Te corté cuando volviste de las vacaciones de semana santa, tras acostarte con un tipo en Acapulco. Sin embargo nunca supiste que fajé varias veces con una chica de primer semestre a la que le daba asesorías. Él se llamaba Israel y le rompí la nariz. Ella se apellidaba Thompson, pero ya no recuerdo su nombre. Te envié una carta por correo postal que solo decía una palabra: puta; tan distinto de aquel Nicolás que llevaba escasas semanas saliendo contigo cuando te envió una carta por correo postal que solo decía una frase de Volver al futuro: I’m your density.
Soñé que éramos los mismos chicos de 14 años, mirábamos el Golfo de México desde la escotilla y me decías:
«La Tierra es redonda y azul como una naranja».
Como no te entendía, soltabas un leve bufido mientras meneabas la cabeza para agregar más tarde:
«Entiende, Nico: hay otros mundos, pero ya está este».
Me enteré de tu matrimonio por Alberto. Ignoro si él te contó del mío. De lo demás me enteré por los periódicos que hojeaba cada que venía a México: Luisa galardonada como la mejor filóloga de su generación, Luisa dando entrevistas, Luisa promocionando novelas que me negué a leer por un infundado temor a ver algo de mí en algún personaje. Mi relación contigo fue muy parecida a las secuelas de un pie roto: no se recuerda la rotura hasta que te das un golpe en el mismo sitio; y a veces, es una falible pero íntima forma de pronosticar el clima.

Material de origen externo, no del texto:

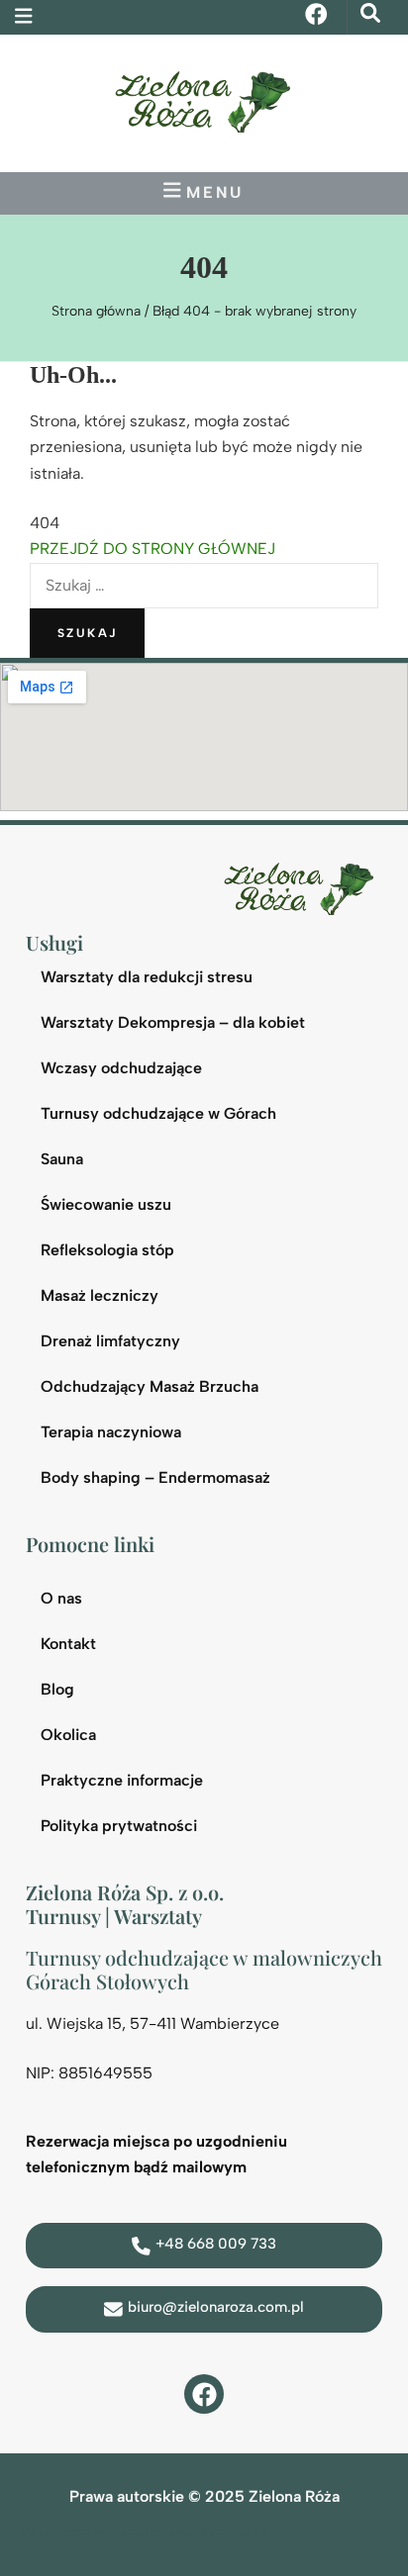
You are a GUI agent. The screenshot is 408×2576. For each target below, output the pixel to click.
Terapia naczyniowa (111, 1432)
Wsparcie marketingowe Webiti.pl (143, 2532)
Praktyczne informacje (122, 1780)
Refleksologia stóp (107, 1250)
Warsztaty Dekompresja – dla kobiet (173, 1022)
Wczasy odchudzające (121, 1067)
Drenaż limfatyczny (110, 1341)
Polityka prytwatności (119, 1825)
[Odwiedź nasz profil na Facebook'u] (204, 2394)
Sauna (62, 1159)
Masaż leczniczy (99, 1295)
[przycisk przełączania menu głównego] (203, 190)
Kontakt (68, 1643)
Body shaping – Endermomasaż (155, 1477)
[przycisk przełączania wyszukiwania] (370, 13)
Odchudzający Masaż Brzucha (149, 1386)
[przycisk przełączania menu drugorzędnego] (24, 16)
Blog (57, 1689)
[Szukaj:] (204, 585)
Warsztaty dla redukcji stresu (147, 976)
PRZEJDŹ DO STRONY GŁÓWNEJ (152, 548)
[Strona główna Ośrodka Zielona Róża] (303, 887)
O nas (61, 1598)
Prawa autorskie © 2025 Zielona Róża (204, 2496)
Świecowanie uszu (106, 1204)
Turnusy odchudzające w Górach (158, 1113)
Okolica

Cada mujer con la que me enrolaba, tras el final, me recordaba un poco lo que tuvimos. A veces antes de terminar reconocía las señales catastróficas que pasé por alto contigo. Llegó el momento en que los periódicos o Alberto me hablaban de ti y ya solo sonreía. De tantas veces que vi tu nombre en papeles y pantallas, era el nombre de cualquier otra persona. Eras cualquier otra persona.
Soñé de nuevo con Sergei, pero ahora él buscaba consolarme: en el sueño llevaba casi 40 años en el espacio y no deseaba volver.
«Pero tienes que hacerlo, Nico, tienes que descender».
«Pero, Sergei, soy como tú: no tengo país, no tengo planeta, no tengo a dónde volver».
El ser humano que más ha viajado en el tiempo, apenas 0.02 segundos por delante de los relojes terrestres, de pronto buscaba convencerme de que el futuro era posible como si él fuera un emisario del mismo. Sergei escrutaba el espacio visible desde la escotilla y ante la súbita aparición de un azul gajo terrestre, me decía:
«Nadie aterriza dos veces en el mismo planeta».
Me casé con una compañera de la maestría a los 27, la edad en la que suele morirse la gente respetable, la misma edad en que se casaron mis padres. Cuatro años más tarde, en mi proyecto de posdoctorado, cometí una proeza que bien podría confundirse con una estafa: colaboraré en el diseño de un brazo mecánico robotizado que, siendo francos, solo podíamos instalar y operar los inventores. La NASA no tuvo más opción que enviar al elemento más joven del equipo a su instalación: es decir, yo.